■ WHAT THE TASK REQUIRES:
Rewrite the items from their start through the line containing "The image size is (2576, 700). What", substituting "options" for "preferences" and leaving all else unchanged.

■ DATASET RECORDS:

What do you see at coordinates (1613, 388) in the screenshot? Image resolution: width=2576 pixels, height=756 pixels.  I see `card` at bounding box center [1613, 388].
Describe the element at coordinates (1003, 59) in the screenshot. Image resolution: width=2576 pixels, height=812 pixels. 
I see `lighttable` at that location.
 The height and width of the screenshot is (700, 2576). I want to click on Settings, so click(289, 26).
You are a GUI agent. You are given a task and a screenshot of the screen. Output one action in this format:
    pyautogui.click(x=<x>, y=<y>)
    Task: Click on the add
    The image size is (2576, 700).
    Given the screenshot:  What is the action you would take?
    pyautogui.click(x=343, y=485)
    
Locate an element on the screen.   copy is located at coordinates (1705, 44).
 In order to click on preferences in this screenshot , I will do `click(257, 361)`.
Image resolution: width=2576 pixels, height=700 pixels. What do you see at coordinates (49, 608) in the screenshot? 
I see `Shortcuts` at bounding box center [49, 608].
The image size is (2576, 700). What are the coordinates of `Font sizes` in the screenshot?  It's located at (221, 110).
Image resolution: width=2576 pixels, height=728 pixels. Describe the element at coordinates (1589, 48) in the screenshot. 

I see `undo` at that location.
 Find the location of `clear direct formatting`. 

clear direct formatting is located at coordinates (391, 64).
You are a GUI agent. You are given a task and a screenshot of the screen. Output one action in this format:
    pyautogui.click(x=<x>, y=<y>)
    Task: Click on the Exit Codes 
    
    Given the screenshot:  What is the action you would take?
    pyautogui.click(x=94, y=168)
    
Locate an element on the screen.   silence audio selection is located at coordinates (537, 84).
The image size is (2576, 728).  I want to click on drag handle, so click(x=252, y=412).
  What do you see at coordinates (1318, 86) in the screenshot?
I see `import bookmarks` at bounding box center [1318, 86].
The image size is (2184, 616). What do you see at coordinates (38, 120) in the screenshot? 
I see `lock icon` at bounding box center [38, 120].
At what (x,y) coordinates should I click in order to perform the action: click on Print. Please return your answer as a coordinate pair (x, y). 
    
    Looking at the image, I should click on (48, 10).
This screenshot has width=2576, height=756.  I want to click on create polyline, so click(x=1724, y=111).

■ RESULT BELOW:
What do you see at coordinates (1613, 388) in the screenshot? Image resolution: width=2576 pixels, height=756 pixels.  I see `card` at bounding box center [1613, 388].
Describe the element at coordinates (1003, 59) in the screenshot. Image resolution: width=2576 pixels, height=812 pixels. 
I see `lighttable` at that location.
 The height and width of the screenshot is (700, 2576). I want to click on Settings, so click(289, 26).
You are a GUI agent. You are given a task and a screenshot of the screen. Output one action in this format:
    pyautogui.click(x=<x>, y=<y>)
    Task: Click on the add
    The image size is (2576, 700).
    Given the screenshot:  What is the action you would take?
    pyautogui.click(x=343, y=485)
    
Locate an element on the screen.   copy is located at coordinates (1705, 44).
 In order to click on options in this screenshot , I will do `click(257, 361)`.
Image resolution: width=2576 pixels, height=700 pixels. What do you see at coordinates (49, 608) in the screenshot? 
I see `Shortcuts` at bounding box center [49, 608].
The image size is (2576, 700). What are the coordinates of `Font sizes` in the screenshot?  It's located at (221, 110).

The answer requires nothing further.